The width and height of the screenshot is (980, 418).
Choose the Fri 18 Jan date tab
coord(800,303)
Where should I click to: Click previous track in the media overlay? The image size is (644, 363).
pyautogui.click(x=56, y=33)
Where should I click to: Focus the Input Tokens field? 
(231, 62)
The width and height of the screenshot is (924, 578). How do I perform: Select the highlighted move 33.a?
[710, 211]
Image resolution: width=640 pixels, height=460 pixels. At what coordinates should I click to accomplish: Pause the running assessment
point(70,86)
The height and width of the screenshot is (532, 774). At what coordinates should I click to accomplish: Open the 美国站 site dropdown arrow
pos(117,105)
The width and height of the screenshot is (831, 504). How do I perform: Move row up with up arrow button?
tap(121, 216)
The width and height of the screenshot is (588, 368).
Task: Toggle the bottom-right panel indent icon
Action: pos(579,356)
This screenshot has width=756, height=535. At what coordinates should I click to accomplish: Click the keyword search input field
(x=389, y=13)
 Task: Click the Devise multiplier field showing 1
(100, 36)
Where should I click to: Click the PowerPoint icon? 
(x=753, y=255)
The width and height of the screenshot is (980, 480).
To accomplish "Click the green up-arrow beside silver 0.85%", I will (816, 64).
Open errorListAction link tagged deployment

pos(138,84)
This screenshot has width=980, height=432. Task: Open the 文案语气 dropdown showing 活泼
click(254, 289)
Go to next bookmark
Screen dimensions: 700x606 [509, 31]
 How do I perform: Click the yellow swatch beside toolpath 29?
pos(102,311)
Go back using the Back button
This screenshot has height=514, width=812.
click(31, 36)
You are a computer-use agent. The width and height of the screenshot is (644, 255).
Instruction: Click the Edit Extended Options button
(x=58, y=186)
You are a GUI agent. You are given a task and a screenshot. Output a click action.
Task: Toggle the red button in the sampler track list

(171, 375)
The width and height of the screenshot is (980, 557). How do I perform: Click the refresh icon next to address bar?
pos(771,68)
◇ ◇ ◇ ◇ ◇
> Stated task: Convert the lines above into a Markdown table with the columns "Row" and "Text", one row per line, numbered in order, with blank lines omitted.

> Result:
| Row | Text |
|---|---|
| 1 | The width and height of the screenshot is (980, 418). |
| 2 | Choose the Fri 18 Jan date tab |
| 3 | coord(800,303) |
| 4 | Where should I click to: Click previous track in the media overlay? The image size is (644, 363). |
| 5 | pyautogui.click(x=56, y=33) |
| 6 | Where should I click to: Focus the Input Tokens field?  |
| 7 | (231, 62) |
| 8 | The width and height of the screenshot is (924, 578). How do I perform: Select the highlighted move 33.a? |
| 9 | [710, 211] |
| 10 | Image resolution: width=640 pixels, height=460 pixels. At what coordinates should I click to accomplish: Pause the running assessment |
| 11 | point(70,86) |
| 12 | The height and width of the screenshot is (532, 774). At what coordinates should I click to accomplish: Open the 美国站 site dropdown arrow |
| 13 | pos(117,105) |
| 14 | The width and height of the screenshot is (831, 504). How do I perform: Move row up with up arrow button? |
| 15 | tap(121, 216) |
| 16 | The width and height of the screenshot is (588, 368). |
| 17 | Task: Toggle the bottom-right panel indent icon |
| 18 | Action: pos(579,356) |
| 19 | This screenshot has width=756, height=535. At what coordinates should I click to accomplish: Click the keyword search input field |
| 20 | (x=389, y=13) |
| 21 |  Task: Click the Devise multiplier field showing 1 |
| 22 | (100, 36) |
| 23 | Where should I click to: Click the PowerPoint icon?  |
| 24 | (x=753, y=255) |
| 25 | The width and height of the screenshot is (980, 480). |
| 26 | To accomplish "Click the green up-arrow beside silver 0.85%", I will (816, 64). |
| 27 | Open errorListAction link tagged deployment |
| 28 | pos(138,84) |
| 29 | This screenshot has width=980, height=432. Task: Open the 文案语气 dropdown showing 活泼 |
| 30 | click(254, 289) |
| 31 | Go to next bookmark |
| 32 | Screen dimensions: 700x606 [509, 31] |
| 33 |  How do I perform: Click the yellow swatch beside toolpath 29? |
| 34 | pos(102,311) |
| 35 | Go back using the Back button |
| 36 | This screenshot has height=514, width=812. |
| 37 | click(31, 36) |
| 38 | You are a computer-use agent. The width and height of the screenshot is (644, 255). |
| 39 | Instruction: Click the Edit Extended Options button |
| 40 | (x=58, y=186) |
| 41 | You are a GUI agent. You are given a task and a screenshot. Output a click action. |
| 42 | Task: Toggle the red button in the sampler track list |
| 43 | (171, 375) |
| 44 | The width and height of the screenshot is (980, 557). How do I perform: Click the refresh icon next to address bar? |
| 45 | pos(771,68) |